A Free Vote Could Be The Best Medicine

Forbes Africa
Published 10 years ago
A Free Vote Could Be The Best Medicine

Political risk continues to remain elevated in Zimbabwe. The introduction of a government of national unity (GNU) saw a decrease in violence and human rights abuses but little else. Differences between Zimbabwe African National Union (ZANU-PF) and the two factions of the Movement for Democratic Change (MDC) are glaring and threaten the future of the government.

A key source of political risk arises from the upcoming election. Southern African Development Community (SADC) member states have reaffirmed their position that no election can take place until all conditions of the 2008 Global Political Agreement (GPA) are fulfilled.

A key condition of the GPA is the formulation of a new constitution. A draft constitution has now been completed and submitted to the GNU for comment and suggestions for amendment. The two factions of MDC have supported the draft constitution and are ready to put it to a referendum.

President Robert Mugabe, who has ruled Zimbabwe for 32 years, is adamant there should be an election this year, but reality is that it may not be before 2013. It is likely the next election will be close. ZANU-PF will be reluctant to relinquish power to the MDC, which it accuses of being sponsored by the West. The voters themselves are eager for change following years of economic stagnation.

The European Union (EU) said it was considering easing decade-long sanctions if the country implements a new constitution; a move that could encourage a free and fair poll.

Politics will undoubtedly trump any economic policy considerations. As such, Zimbabwe is unlikely to see any significant economic reforms to revive the economy of what was once Africa’s bread basket. The indigenization drive will take center stage economically especially as the election draws closer. The indigenization legislation aims to ensure that 51% of foreign-owned companies are owned by indigenous, black Zimbabweans.

The indigenization program, which is in full swing is led by indigenization minister, Saviour Kasukuwere, who is seen as a die-hard ZANU-PF loyalist. One of the thorny issues for the program is the fate of the lucrative mining industry. The government is locked in a dispute with the country’s largest foreign investor, South Africa’s Impala Platinum (Implats). The miner has complied with the law by divesting the required share of the company to indigenous, black Zimbabweans. The government is to get 31% of Implats. The miner has requested that the government pay market prices for the stake. The cash-strapped government has refused to pay. The dispute still rumbles on.
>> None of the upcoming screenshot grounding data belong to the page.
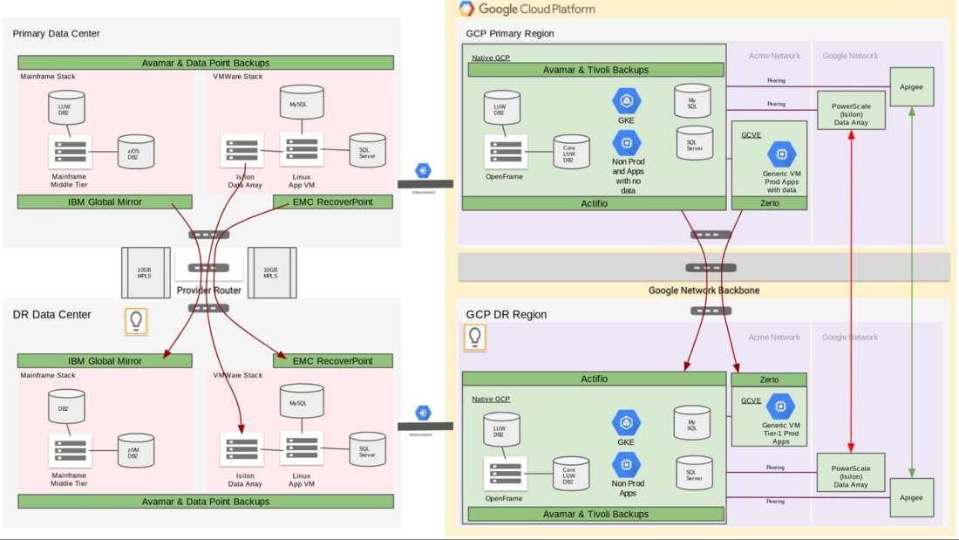This screenshot has height=540, width=959.
Task: Select the Non Prod Apps icon in DR Region
Action: click(626, 465)
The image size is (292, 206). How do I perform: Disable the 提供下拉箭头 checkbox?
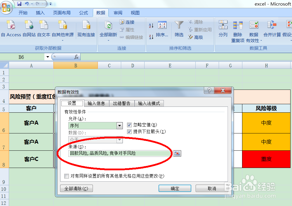click(129, 132)

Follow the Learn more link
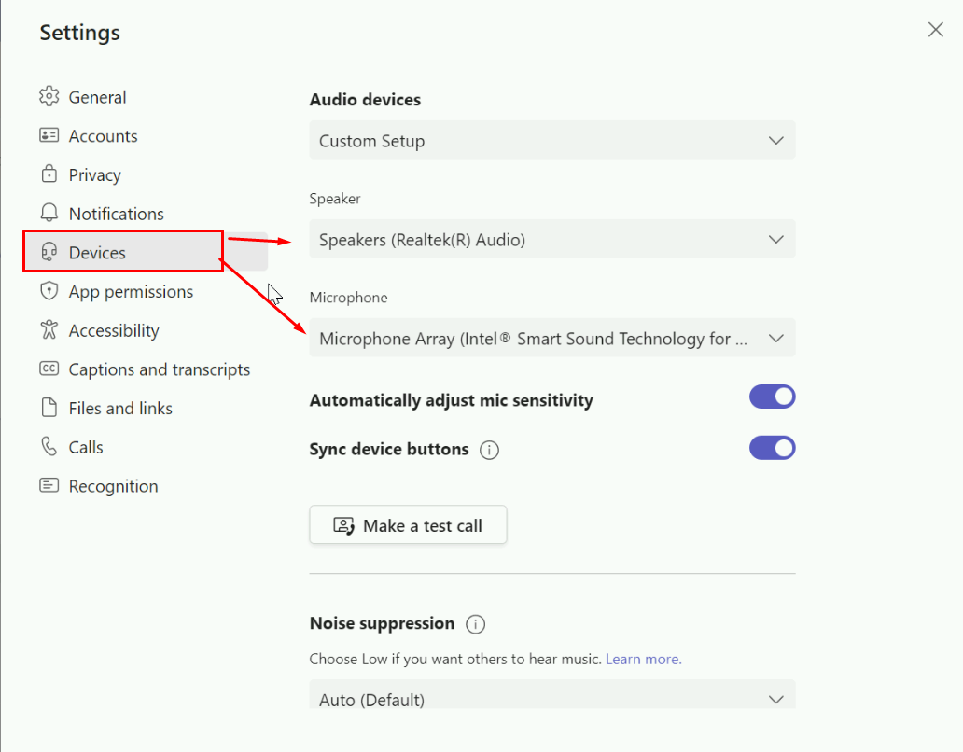point(643,659)
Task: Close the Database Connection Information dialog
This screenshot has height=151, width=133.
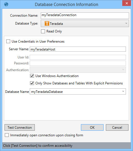Action: (x=126, y=3)
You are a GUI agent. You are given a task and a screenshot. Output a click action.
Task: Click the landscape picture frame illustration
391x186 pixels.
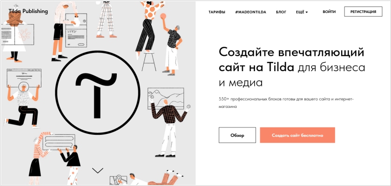coord(166,99)
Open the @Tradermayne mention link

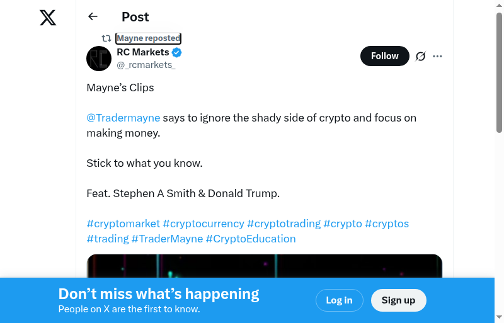tap(123, 118)
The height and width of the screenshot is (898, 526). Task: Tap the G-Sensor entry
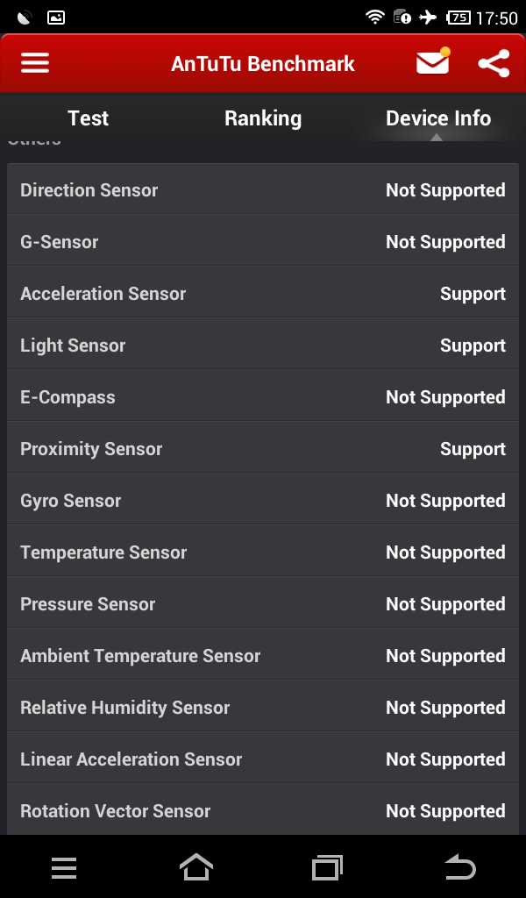coord(263,242)
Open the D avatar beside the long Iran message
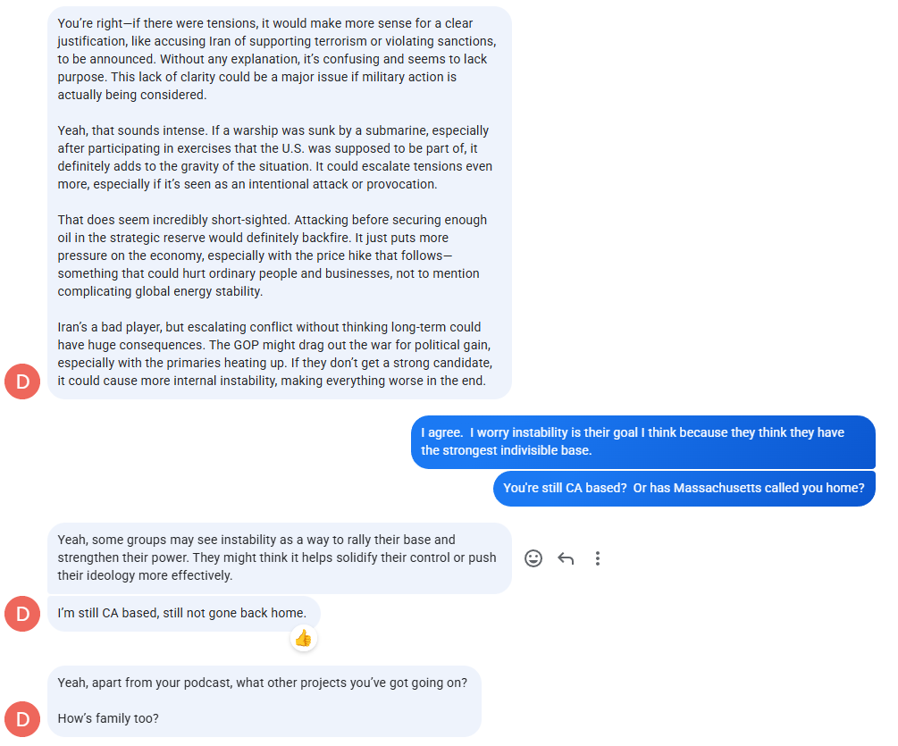The height and width of the screenshot is (746, 898). coord(22,381)
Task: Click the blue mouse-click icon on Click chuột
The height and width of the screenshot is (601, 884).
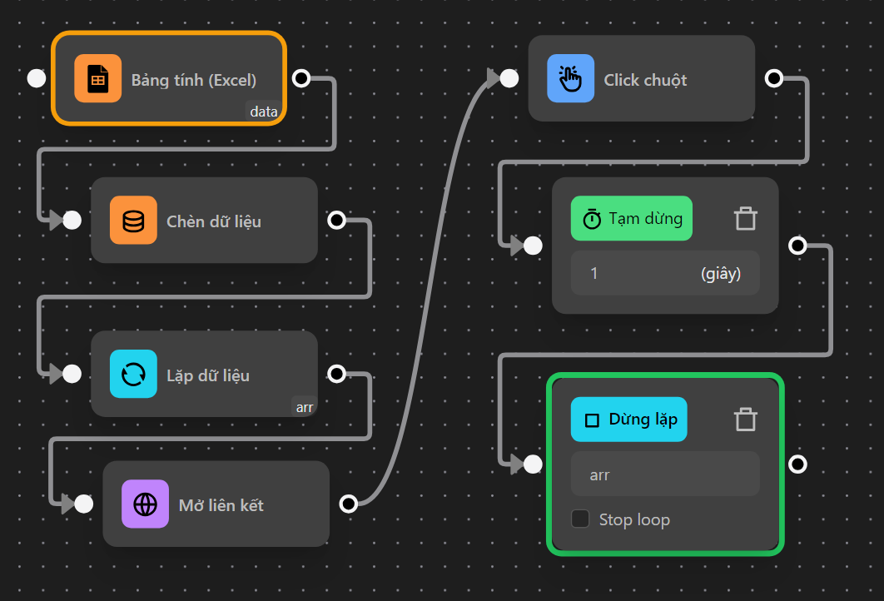Action: pos(570,79)
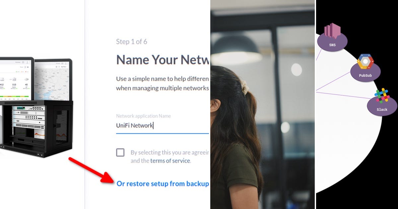The image size is (398, 209).
Task: Select the Google PubSub hexagon icon
Action: click(365, 61)
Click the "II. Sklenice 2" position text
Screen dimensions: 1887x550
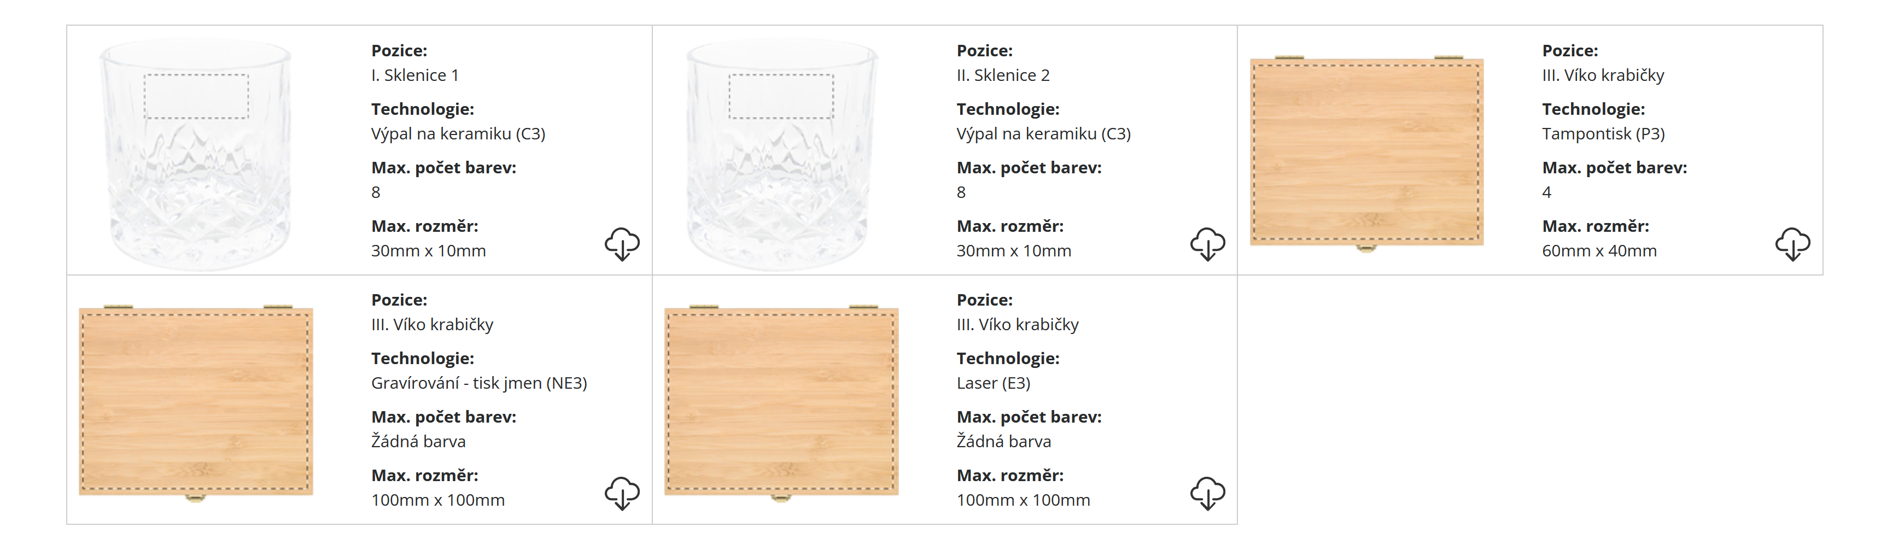pos(1003,75)
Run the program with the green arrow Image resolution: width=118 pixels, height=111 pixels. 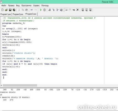point(41,10)

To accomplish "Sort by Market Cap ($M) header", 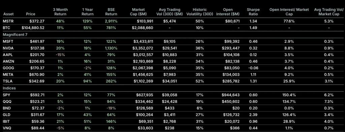I will pos(138,12).
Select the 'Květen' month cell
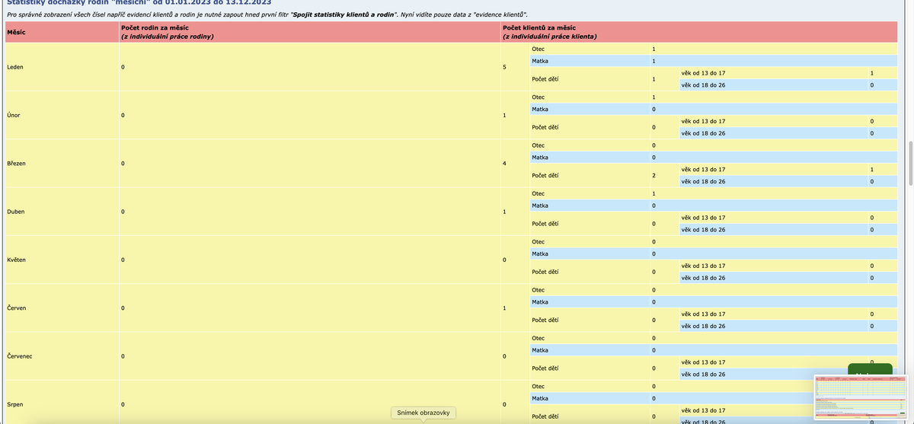Viewport: 914px width, 424px height. 17,260
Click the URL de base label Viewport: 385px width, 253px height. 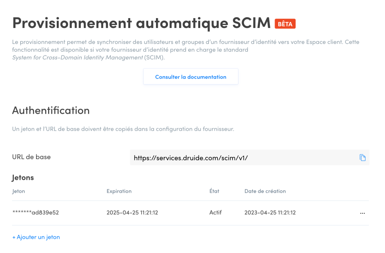[31, 157]

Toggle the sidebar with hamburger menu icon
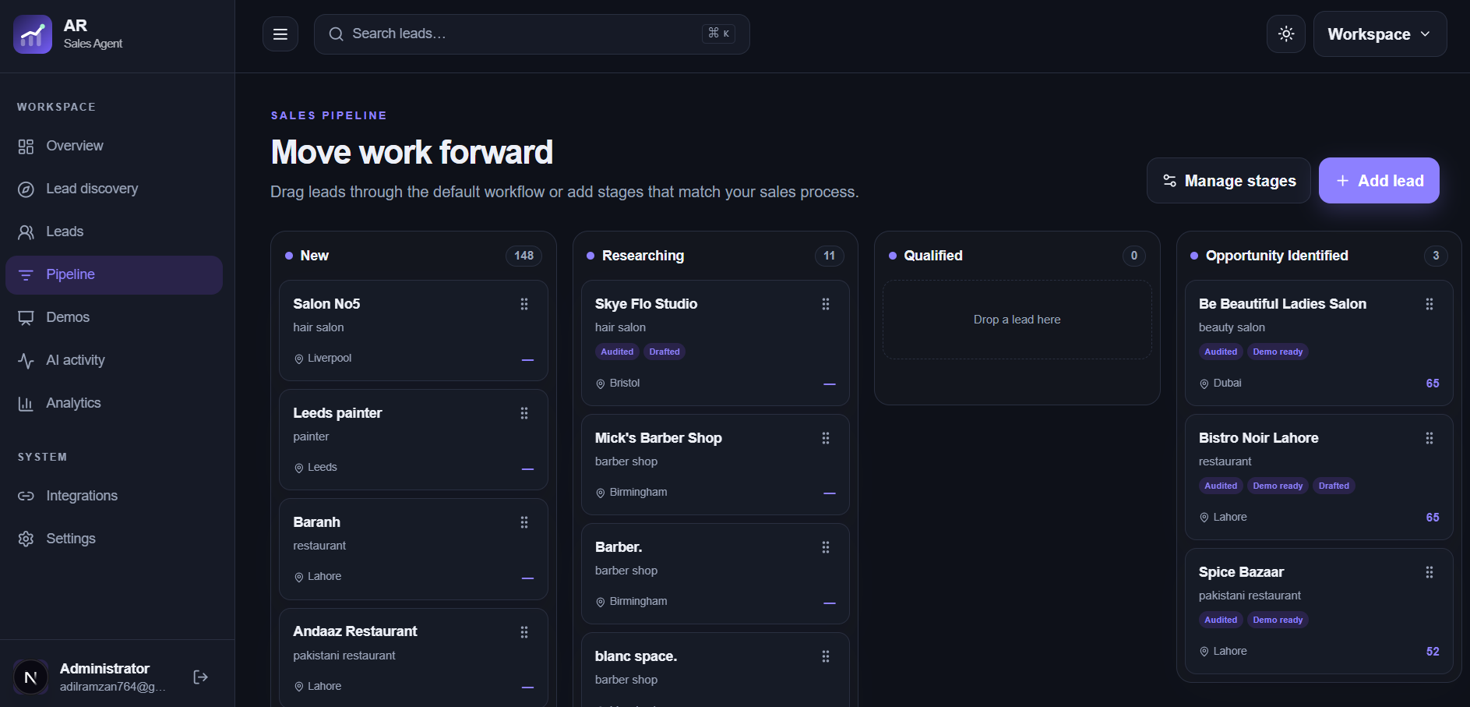coord(280,34)
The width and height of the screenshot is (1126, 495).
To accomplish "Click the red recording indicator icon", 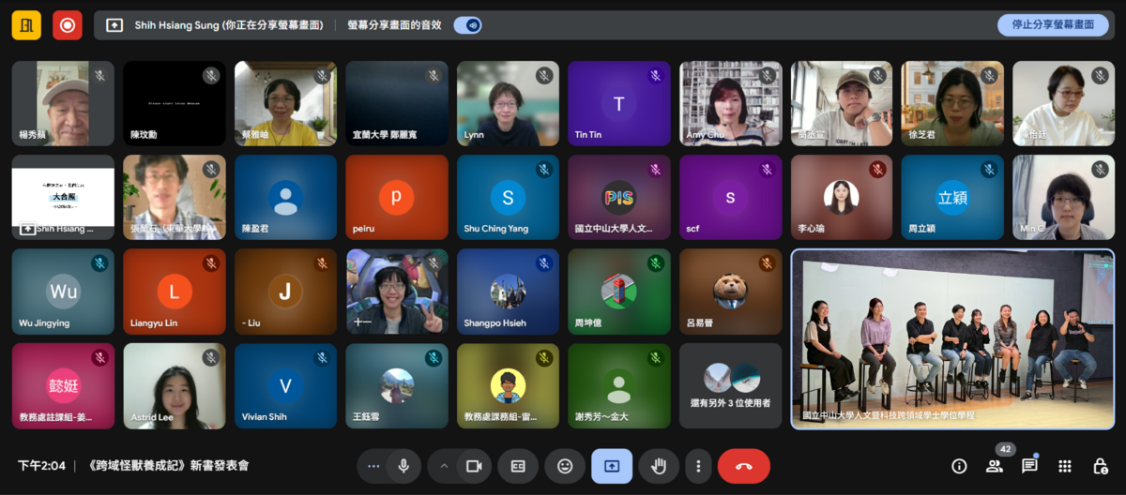I will click(x=68, y=25).
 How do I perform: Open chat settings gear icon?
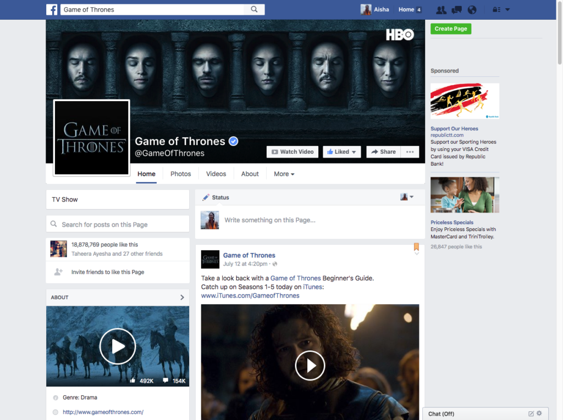coord(539,413)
From the resources sector the zealous Kasukuwere has turned his attention to the financial sector. The target is the four foreign-owned banks. Indicative of a rift within ZANU-PF, Zimbabwe Reserve Bank governor, Gideon Gono, has warned of the implications of indigenizing the banking sector, the backbone of any modern economy. The minister of finance, Tendai Biti, also added his voice of concern to such a move. ZANU-PF is likely to disregard these voices of reason and power ahead with the indigenization campaign until the elections. Indigenization is likely to be a vote winner for ZANU-PF. Therefore, investors will remain wary of the country’s investment climate.

Zimbabwe’s political environment will weigh heavily on an already injured economy. The minister of finance in July downwardly revised growth for 2012 from 9.4% to 5.6%. The revision is on the back of a poor harvest, inadequate donor funding and incoherent policies. Zimbabwe grew 9.3% in 2011.

Political uncertainty will surely remain in place until elections are held. Until then, the economic policy will remain incoherent, which will in turn be detrimental to the economy. Zimbabwe’s economy will only show signs of sustained recovery with a democratically elected government.